Chwytliwe jak nagłówek z tabloidu, prawda? Tymczasem to stara historia o tym, jak mąż podziękował Rosemary za noszenie jego koszul do pralni…

Rozsławionej przez film Romana Polańskiego fabuły „Dziecka Rosemary” Iry Levina nikomu przypominać nie trzeba. Dość powiedzieć, że młoda kobieta, wydana przez małżonka sekcie satanistów, urodziła diabła: takiego prawdziwego, z żółtymi ślepkami i wszystkimi charakterystycznymi atrybutami. W „Danse macabre”, książce poświęconej horrorowi, Stephen King wyczerpująco analizuje religijny kontekst powieści, uznając ją za „rodzaj satyry społeczno-religijnej”:

„Można powiedzieć, że głównym tematem Dziecka Rosemary jest wielkomiejska paranoja (w odróżnieniu od wiejskiej bądź małomiasteczkowej paranoi, którą ujrzymy w Inwazji porywaczy ciał Jacka Finneya). Nietrudno w niej także wyróżnić istotny temat poboczny. Da się go określić następująco: osłabienie przekonań religijnych uchyla wrota, przez które może wśliznąć się diabeł, zarówno do makrokosmosu (ogólnoświatowy kryzys religijny), jak i do mikrokosmosu (droga przebyta przez Rosemary, która przechodzi od wiary jako Rosemary Reilly, do niewiary jako Rosemary Woodhouse, by wreszcie powrócić do wiary jako matka piekielnego Dziecięcia)”.
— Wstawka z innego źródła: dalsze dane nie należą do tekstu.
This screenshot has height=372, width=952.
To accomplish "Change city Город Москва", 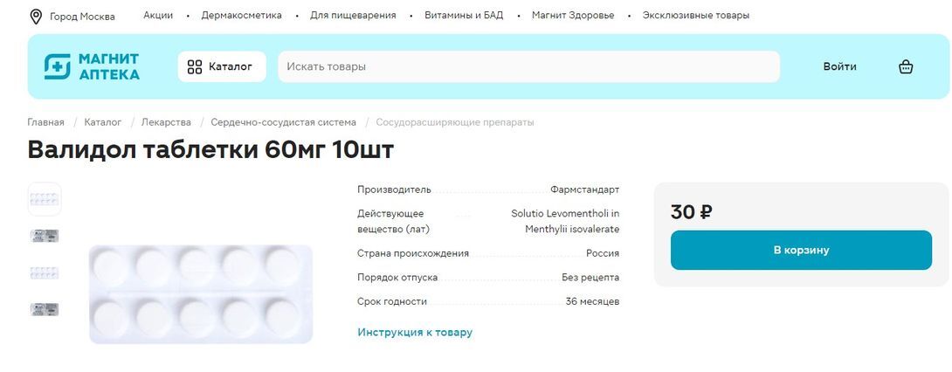I will coord(82,16).
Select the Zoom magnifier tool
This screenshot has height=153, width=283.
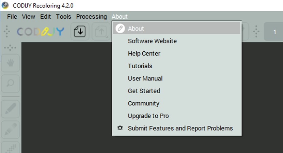pyautogui.click(x=10, y=84)
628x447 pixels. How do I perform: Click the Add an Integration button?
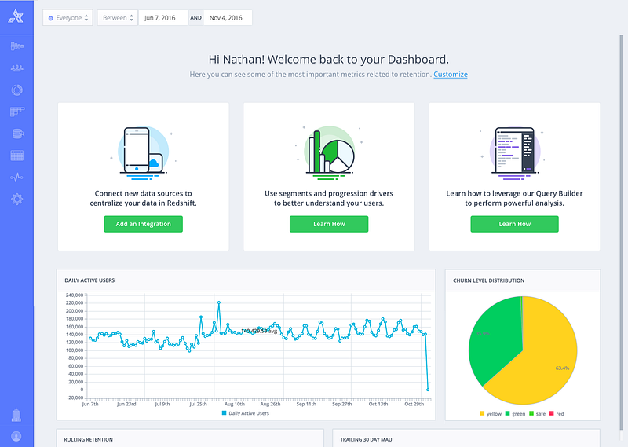tap(144, 224)
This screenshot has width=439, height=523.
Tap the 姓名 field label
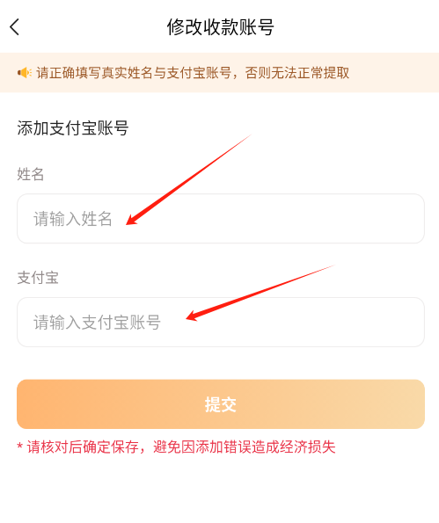(x=31, y=174)
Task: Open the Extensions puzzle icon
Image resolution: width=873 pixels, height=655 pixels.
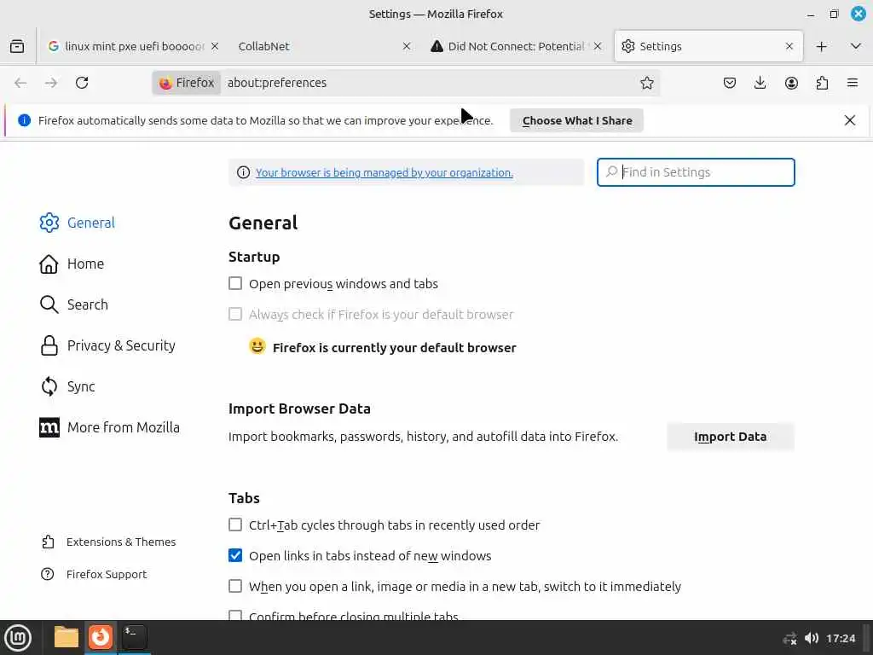Action: point(822,83)
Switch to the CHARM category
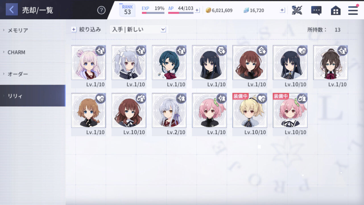Image resolution: width=364 pixels, height=205 pixels. (33, 52)
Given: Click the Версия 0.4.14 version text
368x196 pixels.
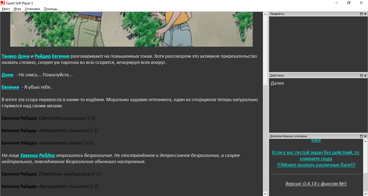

Zainteresowanych tym tropem odsyłam do wspomnianej wyżej książki Kinga, ja natomiast chciałabym się skupić na innym problemie, mianowicie na zaufaniu, jakie pokładamy w osobie, z którą decydujemy się spędzić resztę życia. W książce Iry Levina najbardziej uderzyła mnie perfidia męża: przez długie miesiące zwodzi i okłamuje żonę, separuje ją od przyjaciół i znajomych, pomaga poić jakimś czarcim zielem, wymusza na niej krzykiem i emocjonalnym szantażem posłuszeństwo wobec satanistów, a jednocześnie udaje kochającego, troskliwego i oddanego człowieka. I choć Levin sugeruje, że Guy poślubił Rosemary, gdyż była podobna do kobiety, którą niegdyś kochał i utracił, Rosemary nie wątpi w miłość męża (a nawet gdy jej się to zdarzy, zaraz go rozgrzesza, biorąc winę na siebie). Czytelnik dość szybko dostrzega, że Guy to egoistyczny dupek, skoncentrowany jedynie na swojej aktorskiej karierze, mimo to jego współudział w wykorzystaniu przez satanistów Rosemary bulwersuje. Woodhouse (protestant) jest człowiekiem zepsutym, a jego zepsucie ujawnia się nie tylko w decyzji, którą podejmuje, ale też w sposobie, w jaki podchodzi do całej sytuacji: jest przekonany, że po tym zajściu on i Rosemary będą sobie żyli dalej zgodnie i szczęśliwie, a poświęcenie jednego dziecka (które donosi i urodzi ktoś inny) to niewygórowana cena za rozwój kariery:

„- Spójrzmy prawdzie w oczy – przemówił ponownie Guy. – Wpadłaś w obłęd, który dotyka kobiet w ostatnich tygodniach ciąży. (…) Wiem, że to najgorsza rzecz, jaka kiedykolwiek cię spotkała – powiedział. – Ale od tej pory będzie już tylko lepiej. Warner jest już prawie gotów przystać na nasze warunki, nagle zainteresował się mną też Universal. Dostanę jeszcze parę dobrych recenzji, a wtedy wyniesiemy się z tego miasta i zamieszkamy wśród pięknych wzgórz Beverly, w domu z basenem, ogrodem ziołowym i całą resztą. I z dziećmi, Ro. Słowo harcerza. Słyszałaś, co mówił Abe. – Pocałował jej dłoń. – Muszę już biec zdobywać sławę”.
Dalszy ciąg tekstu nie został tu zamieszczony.